This handler was implemented using the replicate library that is provided by Replicate.

The required arguments to establish a connection are,

  • model_name: Model name which you want to access in MindsDB. e.g ‘air-forever/kandinsky-2’
  • version: version hash/id which you want to use in MindsDB.
  • api_key: API key from Replicate Platform you can found here.

Before you can use Replicate, it’s essential to authenticate by setting your API token in an environment variable named REPLICATE_API_TOKEN. This token acts as a key to enable access to Replicate’s features.

  1. Using pip:

If you’re working in a standard Python environment (using pip for package management), set your token as an environment variable by running the following command in your terminal:

On Linux, Mac:

export REPLICATE_API_TOKEN='YOUR_TOKEN'

On Windows:

set REPLICATE_API_TOKEN=YOUR_TOKEN
  1. Using Docker:

For Docker users, the process slightly differs. You need to pass the environment variable directly to the Docker container when running it. Use this command:

docker run -e REPLICATE_API_TOKEN='YOUR_TOKEN' -p 47334:47334 -p 47335:47335 mindsdb/mindsdb

Again, replace ‘YOUR_TOKEN’ with your actual Replicate API token.

Usage

To use this handler and connect to a Replicate cluster in MindsDB, you need an account on Replicate. Make sure to create an account by following this link.

To establish the connection and create a model in MindsDB, use the following syntax:


CREATE MODEL audio_ai
PREDICT audio
USING
    engine = 'replicate',
    model_name= 'afiaka87/tortoise-tts',
    version ='e9658de4b325863c4fcdc12d94bb7c9b54cbfe351b7ca1b36860008172b91c71',
    api_key = 'r8_BpO.........................';

You can use the DESCRIBE PREDICTOR query to see the available parameters that you can specify to customize your predictions:

DESCRIBE PREDICTOR mindsdb.audio_ai.features;

Output

+--------------+---------+-----------------------------------------------------------------------------------------------+-----------------------------------------------------------------------------------------------------------------------------------------------------------------------------------------+
| inputs       | type    | default                                                                                       | description                                                                                                                                                                             |
+--------------+---------+-----------------------------------------------------------------------------------------------+-----------------------------------------------------------------------------------------------------------------------------------------------------------------------------------------+
| seed         | integer | 0                                                                                             | Random seed which can be used to reproduce results.                                                                                                                                     |
| text         | string  | The expressiveness of autoregressive transformers is literally nuts! I absolutely adore them. | Text to speak.                                                                                                                                                                          |
| preset       | -       | fast                                                                                          | Which voice preset to use. See the documentation for more information.                                                                                                                  |
| voice_a      | -       | random                                                                                        | Selects the voice to use for generation. Use `random` to select a random voice. Use `custom_voice` to use a custom voice.                                                               |
| voice_b      | -       | disabled                                                                                      | (Optional) Create new voice from averaging the latents for `voice_a`, `voice_b` and `voice_c`. Use `disabled` to disable voice mixing.                                                  |
| voice_c      | -       | disabled                                                                                      | (Optional) Create new voice from averaging the latents for `voice_a`, `voice_b` and `voice_c`. Use `disabled` to disable voice mixing.                                                  |
| cvvp_amount  | number  | 0                                                                                             | How much the CVVP model should influence the output. Increasing this can in some cases reduce the likelyhood of multiple speakers. Defaults to 0 (disabled)                             |
| custom_voice | string  | -                                                                                             | (Optional) Create a custom voice based on an mp3 file of a speaker. Audio should be at least 15 seconds, only contain one speaker, and be in mp3 format. Overrides the `voice_a` input. |
+--------------+---------+-----------------------------------------------------------------------------------------------+-----------------------------------------------------------------------------------------------------------------------------------------------------------------------------------------+

Now, you can use the established connection to query your ML Model as follows:

Audio Generation

Custom Audio Cloning

SELECT * FROM audio_ai
WHERE 
    text = "This is breaking news that first humans have landed on Mars, and they have found something very unusual there. By the way, this is the future."

*Stated goal a:*
Duplicate the stretch of the records from the line containing "This screenshot has height=888, width=1372." through the line containing "(x=156, y=22)", both included.

*Listed records:*
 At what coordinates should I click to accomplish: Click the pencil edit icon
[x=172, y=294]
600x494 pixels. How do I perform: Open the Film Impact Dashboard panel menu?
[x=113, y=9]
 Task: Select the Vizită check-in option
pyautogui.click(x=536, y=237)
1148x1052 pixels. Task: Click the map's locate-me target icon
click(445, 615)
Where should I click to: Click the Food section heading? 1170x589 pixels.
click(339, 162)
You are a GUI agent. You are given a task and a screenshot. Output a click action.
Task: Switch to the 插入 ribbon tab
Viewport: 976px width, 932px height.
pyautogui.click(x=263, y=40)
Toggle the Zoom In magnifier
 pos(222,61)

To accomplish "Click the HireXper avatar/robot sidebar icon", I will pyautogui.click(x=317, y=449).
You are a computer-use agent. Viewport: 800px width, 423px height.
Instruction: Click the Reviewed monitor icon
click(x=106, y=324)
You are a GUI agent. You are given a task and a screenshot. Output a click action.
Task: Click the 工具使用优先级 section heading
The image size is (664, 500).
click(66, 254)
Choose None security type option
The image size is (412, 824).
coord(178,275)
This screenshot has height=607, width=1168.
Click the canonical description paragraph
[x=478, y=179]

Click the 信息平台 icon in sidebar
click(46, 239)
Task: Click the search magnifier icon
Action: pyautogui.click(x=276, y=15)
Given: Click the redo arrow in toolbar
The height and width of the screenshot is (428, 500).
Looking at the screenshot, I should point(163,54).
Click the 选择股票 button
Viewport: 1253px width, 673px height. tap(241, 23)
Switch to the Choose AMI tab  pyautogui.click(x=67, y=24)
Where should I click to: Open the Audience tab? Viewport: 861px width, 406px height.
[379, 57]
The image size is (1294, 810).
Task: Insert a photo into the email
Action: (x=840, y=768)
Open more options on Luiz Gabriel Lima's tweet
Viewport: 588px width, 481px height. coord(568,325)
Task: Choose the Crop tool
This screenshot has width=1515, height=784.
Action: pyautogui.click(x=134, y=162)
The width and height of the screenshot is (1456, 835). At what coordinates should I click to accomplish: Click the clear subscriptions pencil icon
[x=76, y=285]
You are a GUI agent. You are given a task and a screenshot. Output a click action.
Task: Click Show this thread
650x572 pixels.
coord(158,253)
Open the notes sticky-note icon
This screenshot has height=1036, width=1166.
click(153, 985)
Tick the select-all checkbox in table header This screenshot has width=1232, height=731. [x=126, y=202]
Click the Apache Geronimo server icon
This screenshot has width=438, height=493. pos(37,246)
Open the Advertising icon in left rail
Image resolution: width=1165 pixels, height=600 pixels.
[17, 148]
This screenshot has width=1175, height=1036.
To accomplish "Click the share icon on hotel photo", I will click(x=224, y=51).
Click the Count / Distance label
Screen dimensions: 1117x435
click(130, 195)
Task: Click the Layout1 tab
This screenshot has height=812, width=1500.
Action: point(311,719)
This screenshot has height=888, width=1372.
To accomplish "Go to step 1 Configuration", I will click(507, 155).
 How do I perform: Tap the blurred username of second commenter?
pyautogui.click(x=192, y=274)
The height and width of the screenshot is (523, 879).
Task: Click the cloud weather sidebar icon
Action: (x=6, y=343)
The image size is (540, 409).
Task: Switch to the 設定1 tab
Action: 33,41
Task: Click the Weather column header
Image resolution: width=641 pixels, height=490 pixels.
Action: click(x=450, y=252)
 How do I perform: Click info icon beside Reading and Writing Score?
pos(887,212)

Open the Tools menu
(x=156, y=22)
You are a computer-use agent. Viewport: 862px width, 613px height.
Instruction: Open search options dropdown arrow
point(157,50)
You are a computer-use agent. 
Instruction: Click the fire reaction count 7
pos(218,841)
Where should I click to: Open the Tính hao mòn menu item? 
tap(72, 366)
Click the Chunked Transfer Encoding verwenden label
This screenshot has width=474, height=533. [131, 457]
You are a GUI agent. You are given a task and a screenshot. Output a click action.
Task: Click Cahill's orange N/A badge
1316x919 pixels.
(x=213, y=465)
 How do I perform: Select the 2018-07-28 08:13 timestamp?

*Stated goal b:*
Restate the stretch of the Replicate handler documentation from "The required arguments" through "use in MindsDB.", switching "MindsDB" to "the database".

*Solution a:*
This screenshot has height=888, width=1372.
To accomplish "Go to step 1 Configuration", I will click(507, 155).
 How do I perform: Tap the blurred username of second commenter?
pyautogui.click(x=192, y=274)
The height and width of the screenshot is (523, 879).
Task: Click the cloud weather sidebar icon
Action: (x=6, y=343)
The image size is (540, 409).
Task: Switch to the 設定1 tab
Action: 33,41
Task: Click the Weather column header
Image resolution: width=641 pixels, height=490 pixels.
Action: click(x=450, y=252)
 How do I perform: Click info icon beside Reading and Writing Score?
pos(887,212)

Open the Tools menu
(x=156, y=22)

*Solution b:*
The required arguments to establish a connection are,

  • model_name: Model name which you want to access in the database. e.g ‘air-forever/kandinsky-2’
  • version: version hash/id which you want to use in the database.